Echo Chambers embedded in the structure of News media websites

I have nearly always voraciously consumed the news; each day chowing down on newsletters and long-form articles and imbibing The Economist’s Daily Espresso briefing. However, recently, I have been considering what news I have been taking in, my news diet being somewhat one-note and seriously lacking in ideological diversity. (This self-reflection was actually prompted by a recent doctor’s visit, where the physician also recommended widening my food palette). I have, as a result, been trying to balance my media diet, reading everything from the Wall Street Journal and the Economist to the Washington Post and Foreign Affairs. However, as I sought out more nutritious and diverse news, I stopped and wondered why I had only been consuming a select number and ideologically narrow newspapers in the first place. I don’t regularly use social media, so it was not the curation algorithms of Facebook and Twitter. This made me wonder if the entire structure of online news media was primed to sequester people into silos, and if so what are some of the consequences. In this piece, I explore these questions.

To explore the structure of the news media ecosystem, I first needed some data. To begin, I decided to analyze the hyperlink/URL interconnections of nearly 1000 random news websites (950 to be exact). I wanted to see if more liberal sites connected more frequently with liberal sites and vice versa. If so, just being on a more liberal news site could cause users to click more often and visit more liberal sites versus conservative sites. This perhaps was a factor perpetuating my own media echo chamber.

Getting a list of news sites off of, I collected these websites’ web pages from Common Crawl-widely considered the most complete publicly available source of web crawl data. Using all the web pages indexed by Common Crawl for these 950 websites since 2014, I managed to see when and how often these different news websites referenced or hyperlinked to each other.

To measure each website’s approximate partisanship level (i.e. whether the news website is conservative or liberal), I used a dataset from researchers at Northeastern University. This dataset tries to understand the partisanship of websites using the percentage of time that given websites are shared on Twitter by Democrats and Republicans. The dataset presents partisanship data for websites on a scale of -1 (liberal/Democratic-leaning) to +1 (conservative/Republican-leaning).

Pictured here is the distribution of the partisanship of each website in our 950 websites selected (-1 (liberal/Democratic-leaning) to +1 (conservative/Republican-leaning). There was an overall liberal bias, despite my selection being random, with a median partisanship level of -0.11 (Democratic-leaning) and an average of -0.12 within the 950 websites.

With all the data in hand, I was ready to answer my question. I first created a graph based on the hyperlink connections between my set of 950 news websites.

Pictured here are the connections amongst different news websites.

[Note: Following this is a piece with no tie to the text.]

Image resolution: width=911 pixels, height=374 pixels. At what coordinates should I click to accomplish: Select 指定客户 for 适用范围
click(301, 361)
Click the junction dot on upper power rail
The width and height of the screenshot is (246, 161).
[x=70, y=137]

Each node represents a different website while the directed edges represent whether each website links to another one. The more blue a website, the more liberal; the more red a website, the more conservative. As seen, blue websites are clumped and well connected on the left; while more conservative websites are grouped and clustered together on the right. The assortativity based on the polarization levels is 0.448.

As seen in the above figure, there is a general trend of websites that are more liberal to connect more often with websites that are more liberal (see the left blue cluster). Similarly, looking at the right side of the graph, we see that the more conservative websites are also bunched together.

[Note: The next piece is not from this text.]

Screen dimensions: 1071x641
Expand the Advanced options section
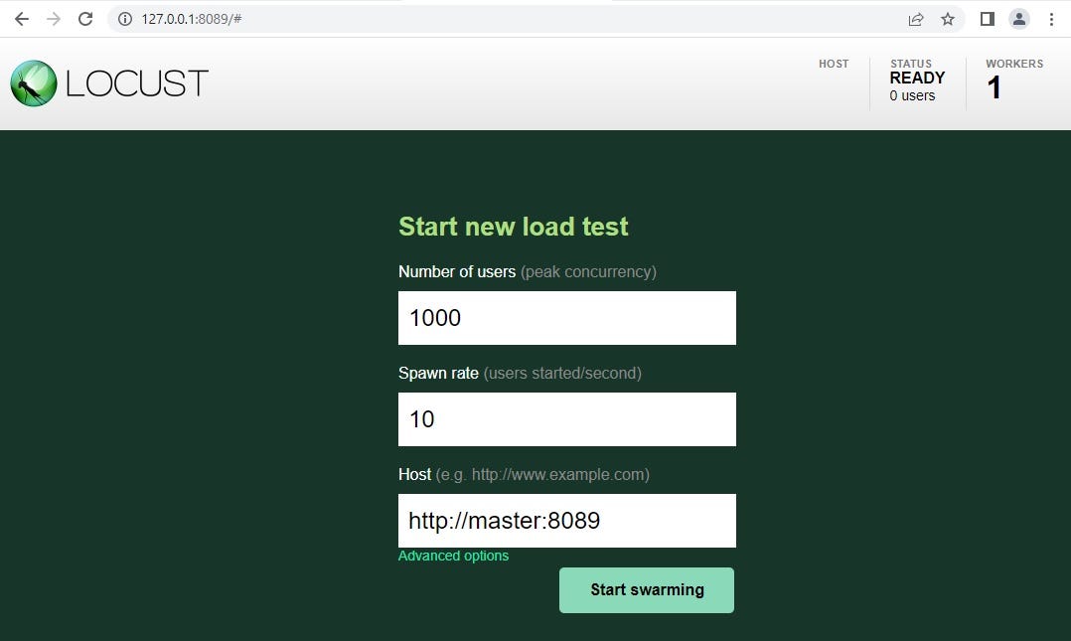453,556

A measure of how much polarized websites/nodes prefer to hyperlink/connect to similarly politically polarized websites can be calculated using the assortativity coefficient for network graphs (-1 disassortative to +1 assortative). For the above graph, we see an assortativity of 0.448, indicating a moderate to high-level of self-selection. This suggests that for the 950 that I gathered the liberal websites truly do connect to more of the liberal websites and the conservative websites also truly connect more often to the conservative. Birds of a feather fly together is apparently also true of websites.

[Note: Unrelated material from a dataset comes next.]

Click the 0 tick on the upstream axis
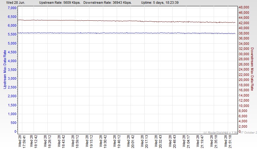Viewport: 257px width, 149px height. click(15, 131)
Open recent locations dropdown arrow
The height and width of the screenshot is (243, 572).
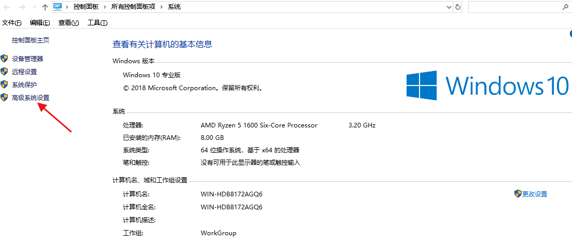pyautogui.click(x=35, y=7)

I had answered my question. Baked into the structure (even of 950 seemingly random websites), was a bias for websites to connect and hyperlink to similarly polarized websites. However, I needed to know one other thing.

As many of you know, (if you have been following my blog for a while), I have been doing a good amount of research into conspiracy theories. I now wanted to know if the websites that were in these political echo chambers were more likely to link with/have similarities with conspiracy theory websites. Using a list of the connections and hyperlinks of 863 conspiracy theory websites (Flat-Earth, QAnon, COVID, UFOs/Aliens,9/11), I had gathered through my previous research, I now sought to answer this final question. (You can see the details on how I collected these 863 conspiracy theory websites and their hyperlink connections in my new research paper).

Pictured is the percentage of shared domain connections that news websites have with our conspiracy theory websites as a function of their URLs polarization level. On average, as websites become more polarized they share more connections with conspiracy theory websites.

As seen in the above graph, as websites become more and more polarized, linking to more and more one-sided websites, they actually share more hyperlink connections with conspiracy theory websites. Simply, the deeper in the rabbit hole of polarization a website travels, the more likely it is to hyperlink to many of the same websites that conspiracy theories websites do. The echo chambers of websites corresponded with these news websites having more in common with conspiracy theory websites.

I had found that not only do news websites hyperlink/connect more with websites that have more in common with them ideologically but also as websites get more polarized in this way, they become more similar to conspiracy theory websites!